_Tekst_:
######

Ik was in oktober op zoek naar een afstudeeropdracht voor mijn studie en toen had ik een berichtje op LinkedIn geplaats. Ik denk dat ik ’s nachts om twaalf uur een berichtje van Ellen ontving, dat ze mijn verzoek had gezien en dat ze hem had gedeeld, maar dat ze eigenlijk misschien wel een opdracht voor mij had. Ze vertelde dat ze net bezig waren met het opzetten van het project, Een Steekje Los? junior. Ze zei, “misschien kan je daar wel onderzoek naar doen, en als je het leuk vindt, morgen beginnen we met de eerste bijeenkomst, kom maar langs en dan kijken we of het wat is”. Dus zodoende zat ik de volgende ochtend in de groep om te kijken bij Een Steekje Los? junior.
Dit zegt waarschijnlijk iedereen, maar als heel bijzonder. Ik had überhaupt nog nooit meegemaakt: hoe zoiets gaat, hoe het wordt ontwikkeld. Ik kende Ellen al wat langer, dus ik wist wat van Een Steekje Los? en ik kende wat van de verschillende uitbreidingssets. Er zijn ook meerdere studenten van mijn opleiding die daaraan mee hebben gewerkt. Maar ik had nog nooit meegemaakt hoe het dan ontwikkeld werd.
Ik vond het heel gaaf om te zien hoe dat dan in stapjes gedaan wordt. Hoe we daar dan met zijn allen over nadenken. En op gegeven moment, na drie of vier maanden, dat we stappen gingen maken, dat we keuzes gingen maken; ‘oké zo gaat het worden’, dat is gewoon heel tof om te zien. En om mee te denken aan al die vragen, aan de foto’s, alles wat er eigenlijk bij hoort, dat is gewoon heel tof.
Je moet gaan nadenken vanuit het perspectief van het kind en dat is wel heel lastig. Dat je denkt, zo zou ik het als volwassene doen, maar het moet ook voor een kind aantrekkelijk zijn, en leuk zijn, en een goede vraag zijn natuurlijk.

######

_Aangeleverde gegevens_:
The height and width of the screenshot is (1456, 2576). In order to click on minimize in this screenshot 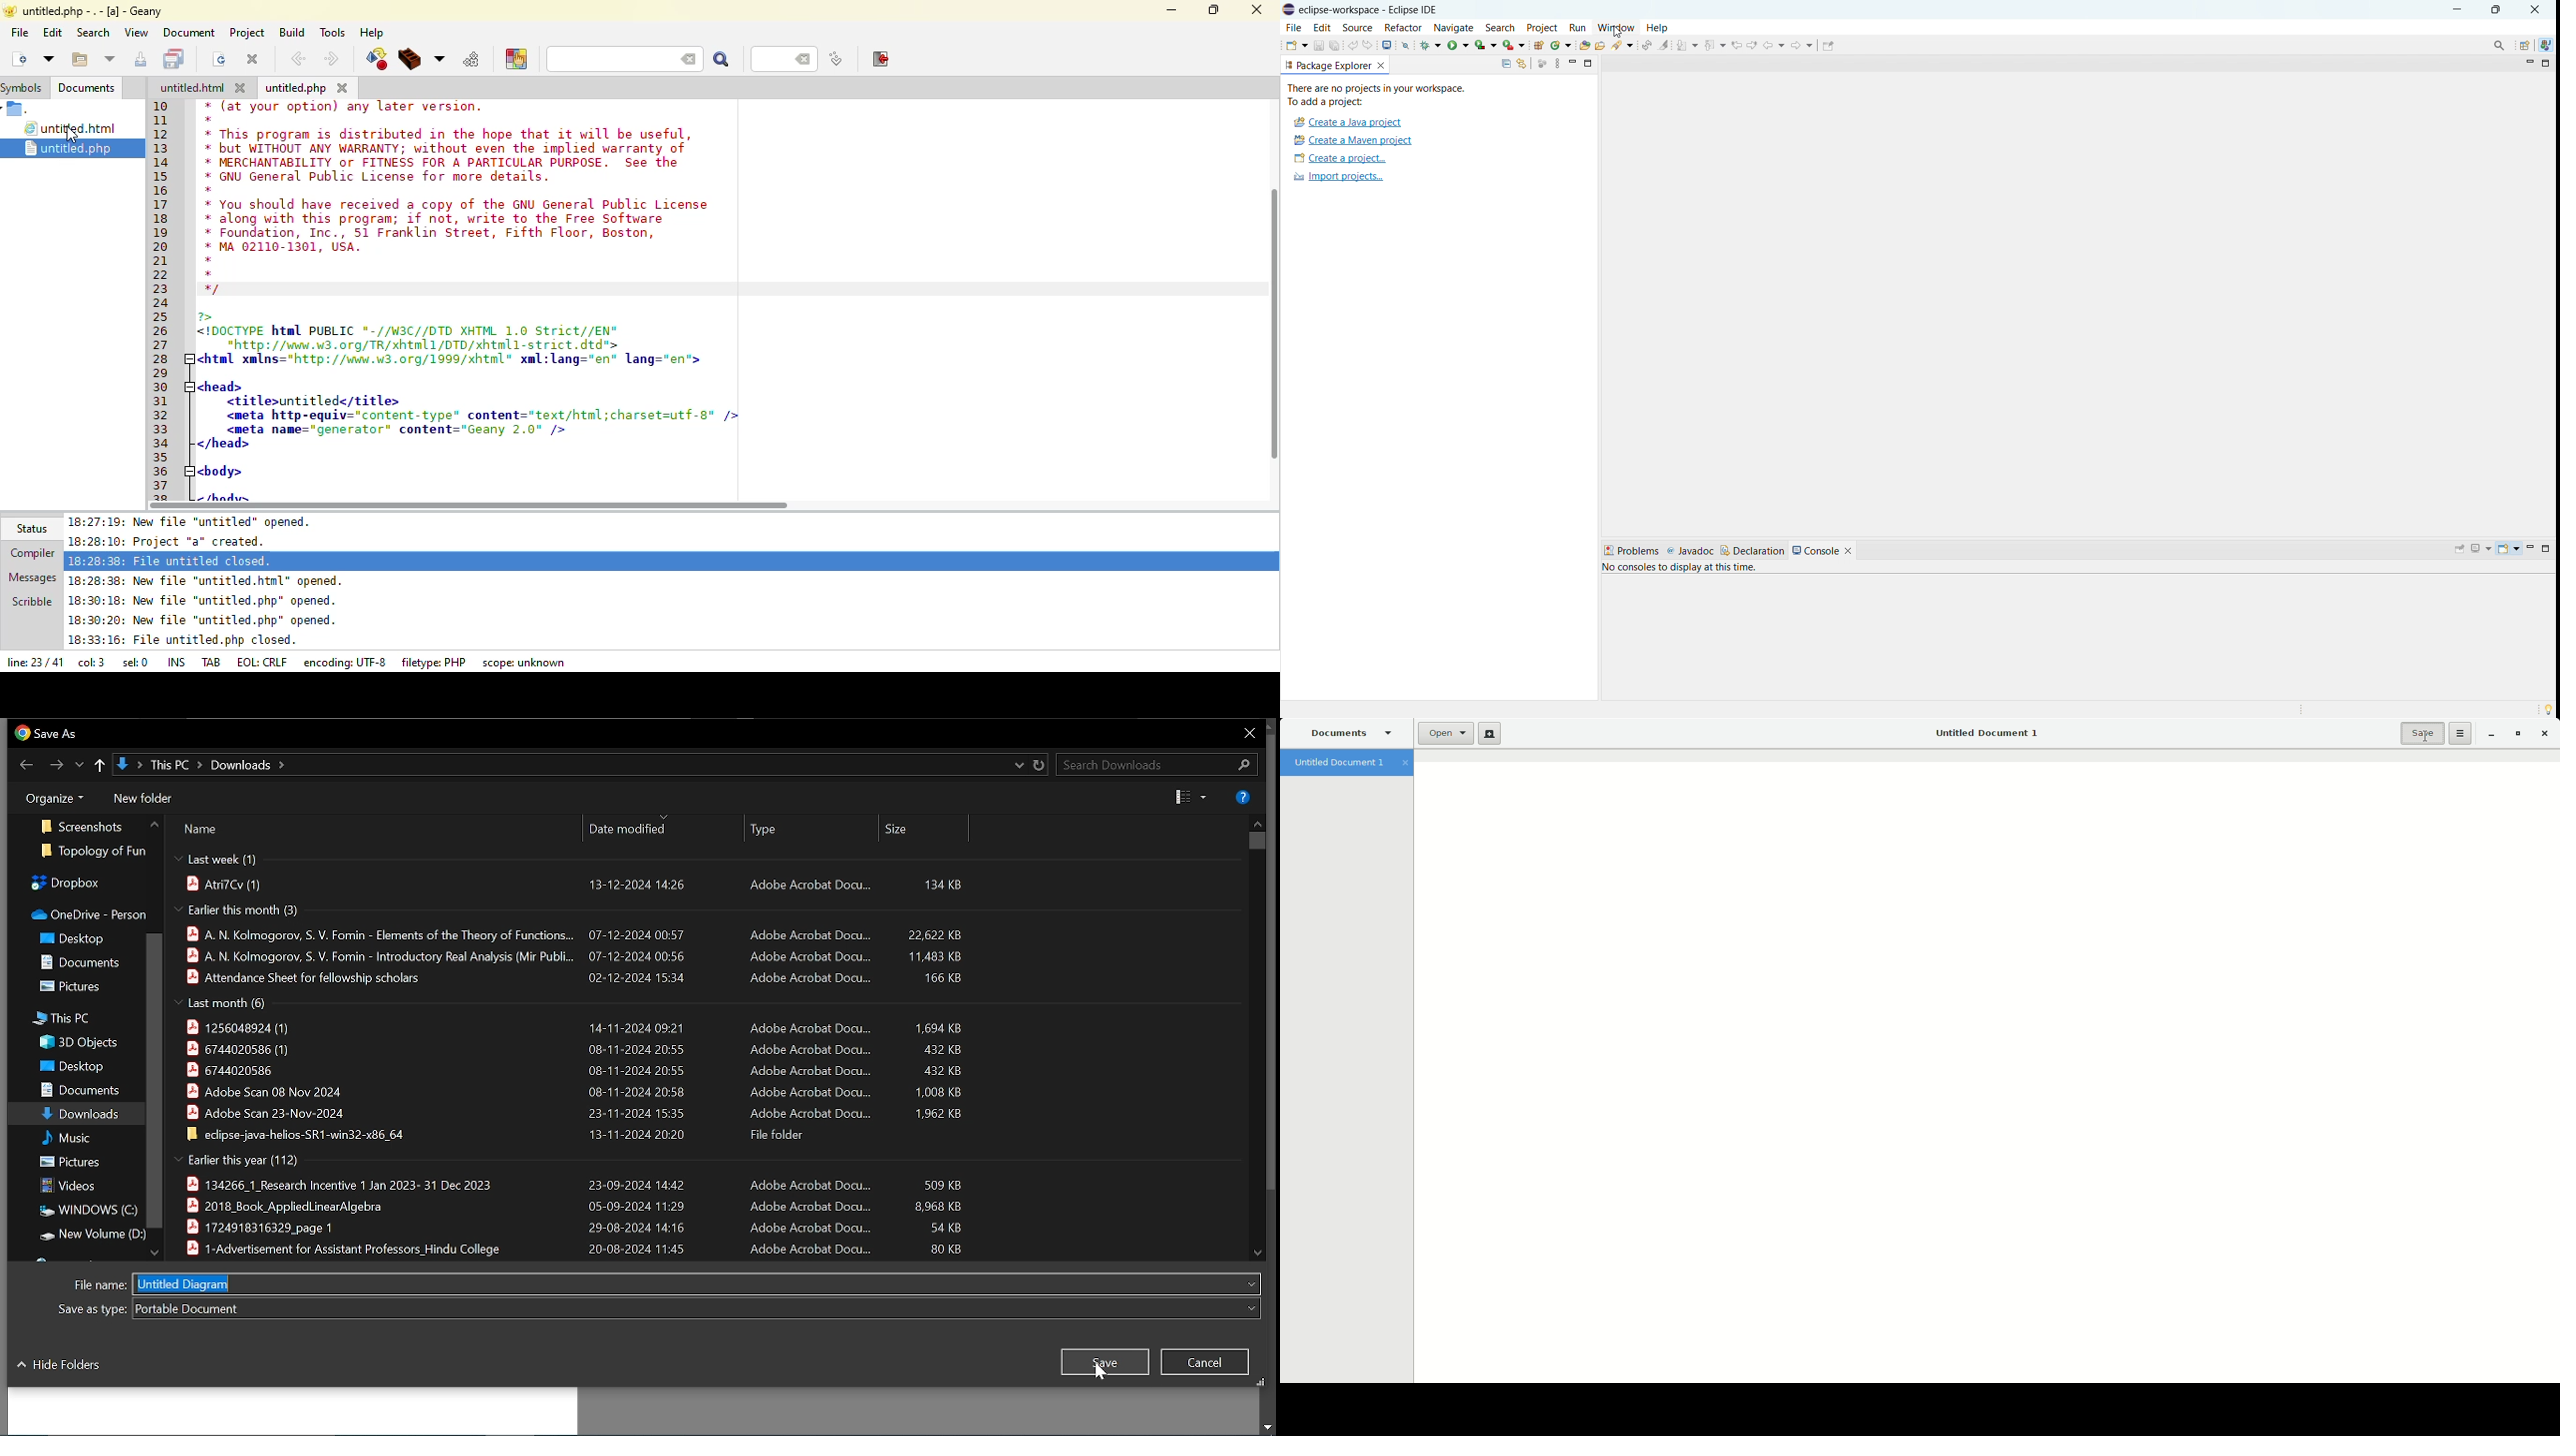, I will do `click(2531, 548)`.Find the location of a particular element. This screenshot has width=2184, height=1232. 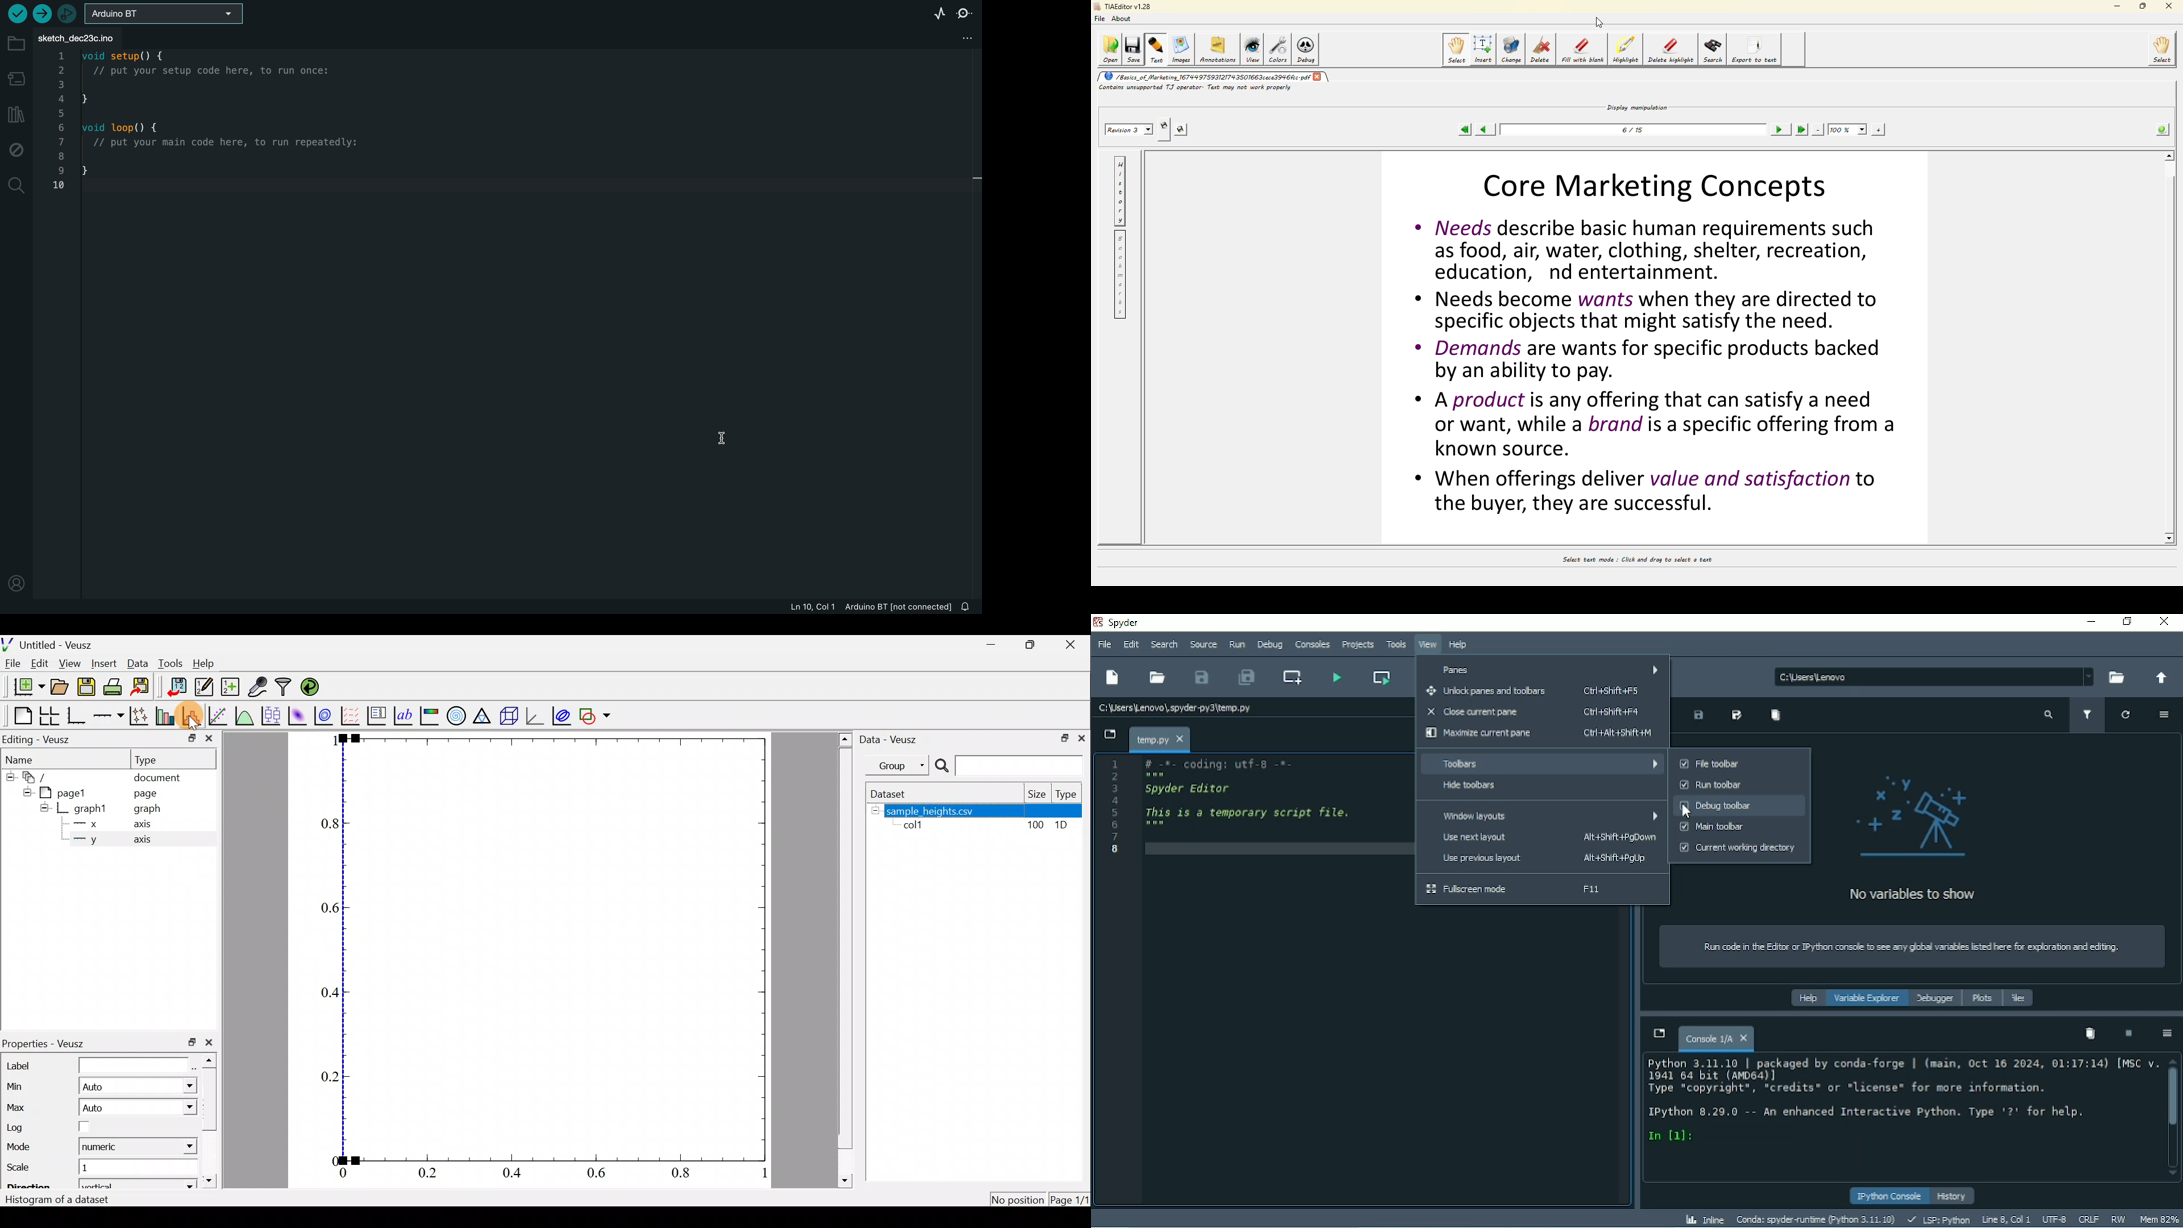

######

_Schriftelijke opdracht A_:
Beantwoord de volgende vragen over de tekst over het afstuderen bij Een Steekje Los? junior:
(i) Op welk platform plaatste de ik-persoon een bericht om een afstudeeropdracht te vinden?
(ii) Na hoeveel maanden gingen ze volgens de tekst stappen en keuzes maken?
(iii) Vanuit wiens perspectief moet je volgens de tekst gaan nadenken?
_Schriftelijke opdracht B_: Ga verder met de tekst over het afstuderen bij Een Steekje Los? junior, aansluitend op de laatste zin.

_Uitvoer A_:
(i) Op LinkedIn.
(ii) Na drie of vier maanden.
(iii) Vanuit het perspectief van het kind.

_Uitvoer B_:
Dat vind ik lastig, want ik vond heel veel dingen heel leuk. Het moment dat me het meeste is bijgebleven, is dat we op gegeven moment gingen nadenken over de naam van het spel en dat we met allemaal propjes door de zaal heen en weer gingen gooien. Dat is me wel het allermeest bijgebleven. En ook elke keer rondjes lopen door dat stukje gang, om de kaartjes te beoordelen, te kijken welke we leuk vonden.
Het zijn verschillende dingen die me zijn bijgebleven uit de ontwikkeling, maar die propjes, dat staat echt in mijn geheugen gegrift, zo leuk dat ik dat vond! Ik denk dat ik dat het leukste vond: de interactieve manier van werken. Je gaat niet met z’n allen saai bij elkaar zitten om te denken over hoe het moet worden of hoe de vragen eruit moeten zien. Het was op een actieve manier en soms even wisselen, het spel spelen om te zien ‘hoe zat het ook alweer’.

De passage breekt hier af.